*EXERCISE 1*
In the file-parsing thread, which plugin is named as the only one that can handle this file?
*EXERCISE 2*
Continue the file-parsing thread from the point where the text stops.

*SELECTED EXTRACT*
Parsing file containing sectional metadata and data

I have a file with a structure where the actual events follow their meta.

For example, the file has contents like below

Columns = Name|Age|Gender
Delimiter = |

John|23|M
Jane|25|F

Columns = Country,State
Delimiter = ,

Canada,Ontario
USA,Nevada

I want to parse the file so that, output looks something like this

{
"message": "John|23|M",
"Name": "John",
"Age": "23",
"Gender": "M"
},
{
message: "Canada,Ontario",
"Country": "Canada",
"State": "Ontario"
}

Basically I want to have data extracted using dynamic column and delimiter.

There are no plugins that can do this other than ruby. The following will handle that file. Additional code could be borrowed from the csv filter to support more options and add error handling.

    ruby {
        init => '
            @columns = []
            @delimiter = ""
            @quote_char = %q["]

            @columnsPrefix = "Columns = "
            @delimiterPrefix = "Delimiter = "
        '
        code => '
            m = event.get("message")
            if m.start_with?(@columnsPrefix)

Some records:

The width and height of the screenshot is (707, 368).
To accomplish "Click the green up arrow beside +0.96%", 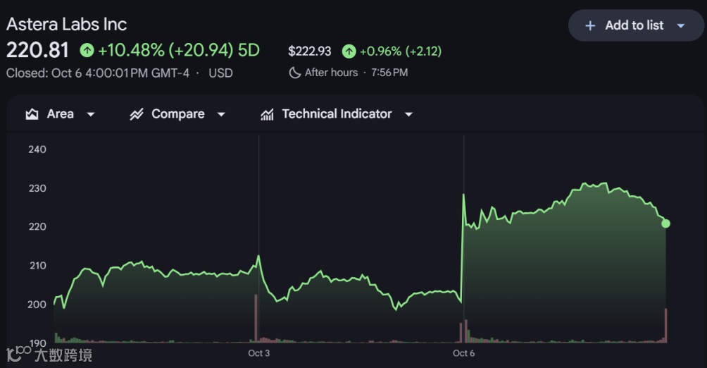I will 349,51.
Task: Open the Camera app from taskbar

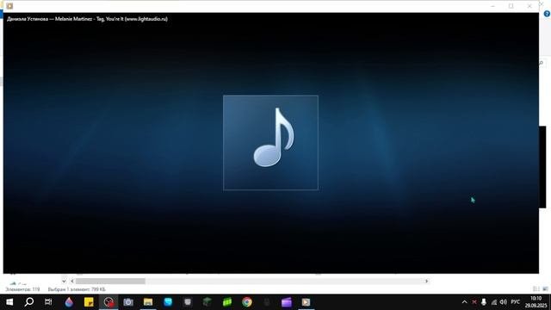Action: pyautogui.click(x=128, y=302)
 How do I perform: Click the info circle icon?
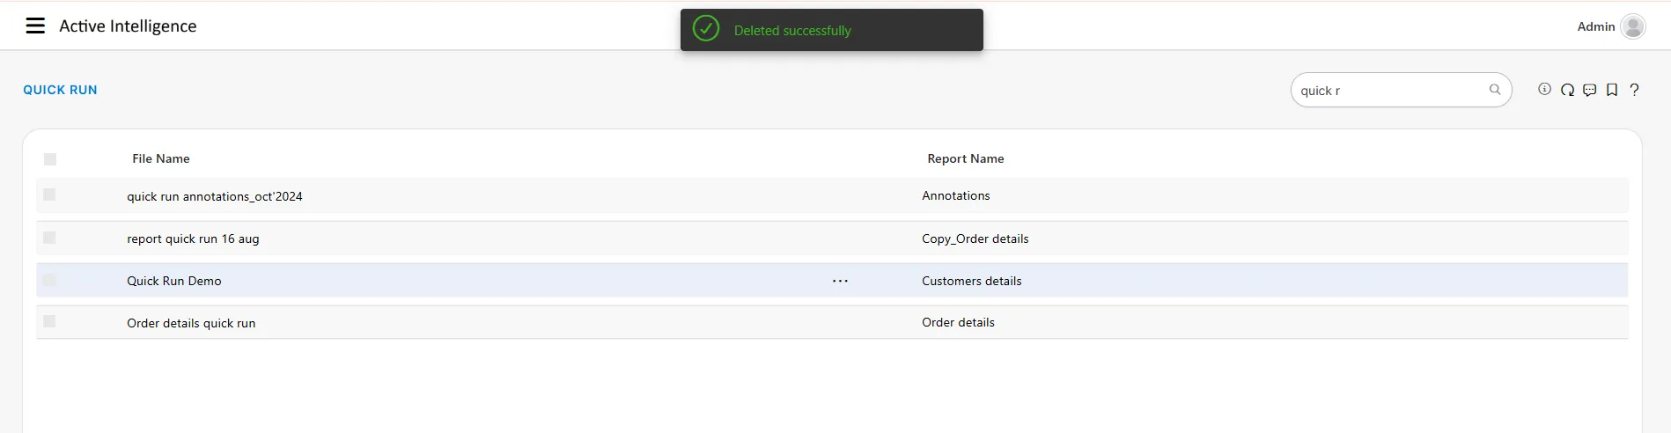tap(1544, 90)
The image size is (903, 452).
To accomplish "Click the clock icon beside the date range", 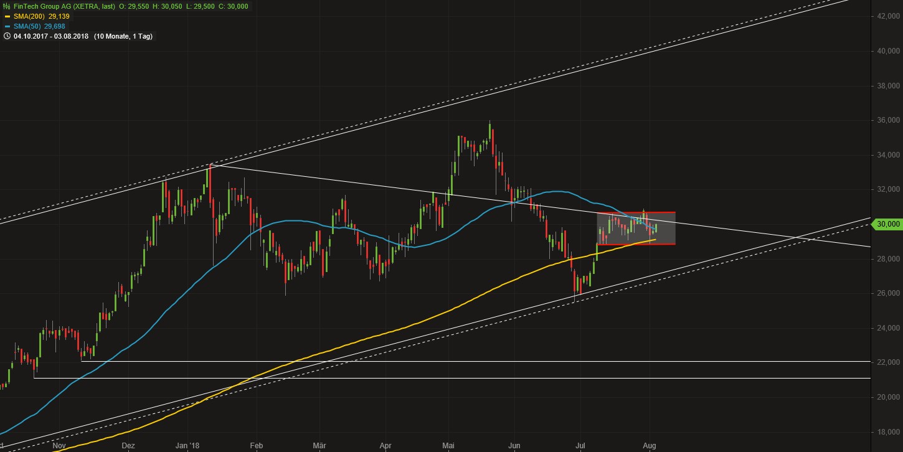I will pyautogui.click(x=6, y=36).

*TASK ANSWER 1*
Ruby.

*TASK ANSWER 2*
                @columnsString = m.delete_prefix(@columnsPrefix)
                event.cancel
            elsif m.start_with?(@delimiterPrefix)
                @delimiter = m.delete_prefix(@delimiterPrefix)
                @columns = @columnsString.split(@delimiter)
                event.cancel
            elsif m == "[DATA]" or m =~ /^\s*$/
                event.cancel
            else
                values = CSV.parse_line(m, :col_sep => @delimiter, :quote_char => @quote_char)
                values.each_index { |x|
                    event.set(@columns[x], values[x])
                }
            end
        '
    }
2 Likes

Well it's possible something similar with multi match grok.
v1:
csv-sample.txt
Columns = John|23|M
Columns = Jane|25|F
Delimiter = |
Columns = Canada,Ontario
Columns = USA,Nevada
Delimiter = ,

input {
  file {
   path => "/path/csv-sample.txt"
   start_position => beginning
   sincedb_path => "/dev/null" # NUL Windows
   }
}

filter {

  if [message] =~ /^Delimiter =/ {
   drop{}
   }
  grok {
    match => {
      break_on_match => "true"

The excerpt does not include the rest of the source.